日本食をベースにした食生活と朝食の摂取が、健康状態を良好に

──栄養素の視点でめまいの症状に良いとされる食材についてお伺いしましたが、食生活という視点だとどういった食事内容がおすすめなのでしょうか?

片山教授: 日本食をベースにした食生活は、栄養バランスが摂れていておすすめです。現代では摂取する頻度が減っている昔ながらの食材、例えば豆、海藻類、小魚などを使った食生活が重要です。また、カルシウムやタンパク質を効率よく摂取できる、豆腐、緑黄色野菜、鶏肉などもおすすめです。ただ、加工品も増えているので、新鮮な食材を摂取することが大切です。

──なるほど。和食って、やっぱり日本人の体質にあった食事スタイルなんですね。

片山教授:そうなんです。また、めまいの軽減には食事の内容だけでなくタイミングも重要です。朝食をきちんと摂ることと、夜の食事は消化の良いものを軽く摂ることも大切です。最近だと「『なに』を『いつ』食べるか?」について研究された「時間栄養学」という視点においても、朝食の重要性が解明されています。朝食を摂ることで、体の内部から「朝である」という情報が提供され、それに連動して体が活動する体制に切り替わります。これにより、消化や吸収が効率的に行われるだけでなく、免疫力も向上します。

──朝食の重要性についてよくお話を聞きますが、その理由についても解明されているんですね。

片山教授:はい。朝食を食べることで体温や血糖値が適切に上昇し、朝の活動もスムーズに行えるようになるんです。以前、仕事が忙しく夜型生活で、朝食を食べる習慣がなく、健康状態に悩みを抱えている方の栄養指導をした際に、朝はおにぎりを食べる、夕食が遅くなるときは野菜やたんばく質を含むスープ(夜にカルシウムを摂ることで骨を再生することができため、海藻(ひじきなど)やビタミンDを含む茸(きくらげなど)を加える)を中心とした食事にする、という改善をしたところ健康状態が良くなりました。忙しくても朝食の時間を設けること、遅い時間帯の食事は脂肪に変わりやすいので注意すること、この2点を徹底しただけです。

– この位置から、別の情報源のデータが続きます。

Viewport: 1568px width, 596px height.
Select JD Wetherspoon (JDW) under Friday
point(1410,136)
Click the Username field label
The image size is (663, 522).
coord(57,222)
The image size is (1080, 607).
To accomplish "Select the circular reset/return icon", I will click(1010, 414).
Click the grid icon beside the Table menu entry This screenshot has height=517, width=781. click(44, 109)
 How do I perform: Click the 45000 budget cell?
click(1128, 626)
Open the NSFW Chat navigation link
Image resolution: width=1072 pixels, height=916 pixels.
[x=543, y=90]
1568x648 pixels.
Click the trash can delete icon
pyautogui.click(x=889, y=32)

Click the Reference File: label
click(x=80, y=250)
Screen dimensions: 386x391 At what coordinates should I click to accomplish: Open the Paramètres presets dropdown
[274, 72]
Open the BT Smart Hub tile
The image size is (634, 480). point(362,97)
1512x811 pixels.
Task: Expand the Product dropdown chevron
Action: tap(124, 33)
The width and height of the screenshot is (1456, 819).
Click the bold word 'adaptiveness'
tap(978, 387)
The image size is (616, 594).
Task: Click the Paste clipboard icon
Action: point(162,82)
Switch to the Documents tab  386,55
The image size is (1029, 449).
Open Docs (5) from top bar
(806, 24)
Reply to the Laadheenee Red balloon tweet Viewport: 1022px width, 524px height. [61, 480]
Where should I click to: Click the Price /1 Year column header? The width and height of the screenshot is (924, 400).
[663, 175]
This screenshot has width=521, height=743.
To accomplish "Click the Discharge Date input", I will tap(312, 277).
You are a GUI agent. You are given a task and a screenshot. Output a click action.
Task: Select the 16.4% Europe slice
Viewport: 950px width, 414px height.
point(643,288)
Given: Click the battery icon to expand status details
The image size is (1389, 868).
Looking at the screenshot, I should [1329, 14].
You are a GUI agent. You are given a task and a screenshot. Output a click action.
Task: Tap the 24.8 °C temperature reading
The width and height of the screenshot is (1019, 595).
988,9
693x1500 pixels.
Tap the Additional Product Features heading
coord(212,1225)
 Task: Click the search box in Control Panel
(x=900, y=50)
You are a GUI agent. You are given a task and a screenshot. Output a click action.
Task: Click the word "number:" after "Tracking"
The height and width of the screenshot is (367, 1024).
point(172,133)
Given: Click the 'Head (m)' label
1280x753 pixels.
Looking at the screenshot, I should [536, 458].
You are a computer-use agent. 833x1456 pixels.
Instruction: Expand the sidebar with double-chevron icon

──食生活を変えるだけでも大分変わるものなのですね。

片山教授:そうですね。ただし、食事以外にも運動やライフスタイルの全体的な見直しも大切です。健康を維持するためには、生活全体のバランスを取ることが非常に重要です。日本食スコア、和食スコアなど日本食によく用いられる食材(ご飯、みそ汁、海藻、漬物、緑黄色野菜、魚介類、緑茶、牛肉、豚肉)の摂取量を点数化(日本食インデックス:8-item Japanese Diet Index)することで、研究が進み、日本食パターンのスコアが低いグループに比べて高いグループでは、全死亡のリスクが14%、循環器疾患死亡のリスクが11%、心疾患死亡のリスクが11%低かったことがわかりました(国立研究開発法人 国立がん研究センター 多目的コホート研究 JPHC Study)。

──これから研究しようと思っている、もしくは現在おこなっていることはありますか?

片山教授:現在私は「医食同源」という考えをもとに、食事を通じて健康を向上させる研究を進めています。具体的には、おいしく食べることと健康になることを両立させるための探求を進めています。例えば宇宙の過酷な環境でさえも、おいしい食事を通じて健康を維持・向上させることができればと考えています。

━━片山先生、本日はありがとうございました。

Wellulu編集後記:

症状としてめまいは一括りにされるが、脳の異常やストレスなどの身心的な問題はもちろん、食生活を含む生活習慣も影響していると取材でお伺いして、さまざま原因がめまいに影響していることに驚いた。その中でも栄養素の不足が原因のめまいに関しては、食生活を意識することで防ぐことができる。

おにぎりだけでも良いからしっかりと朝食を摂る、日本食をベースとした食事を摂るなど、食生活を少し変えるだけで、めまいだけでなく健康状態の改善にもつながる。改めて、普段から栄養素を意識した食生活を大切にしたいと感じた。ただ、先生が仰っているように、めまいの症状が現れた際は、まず耳鼻科を受診することが重要なのでお忘れなく!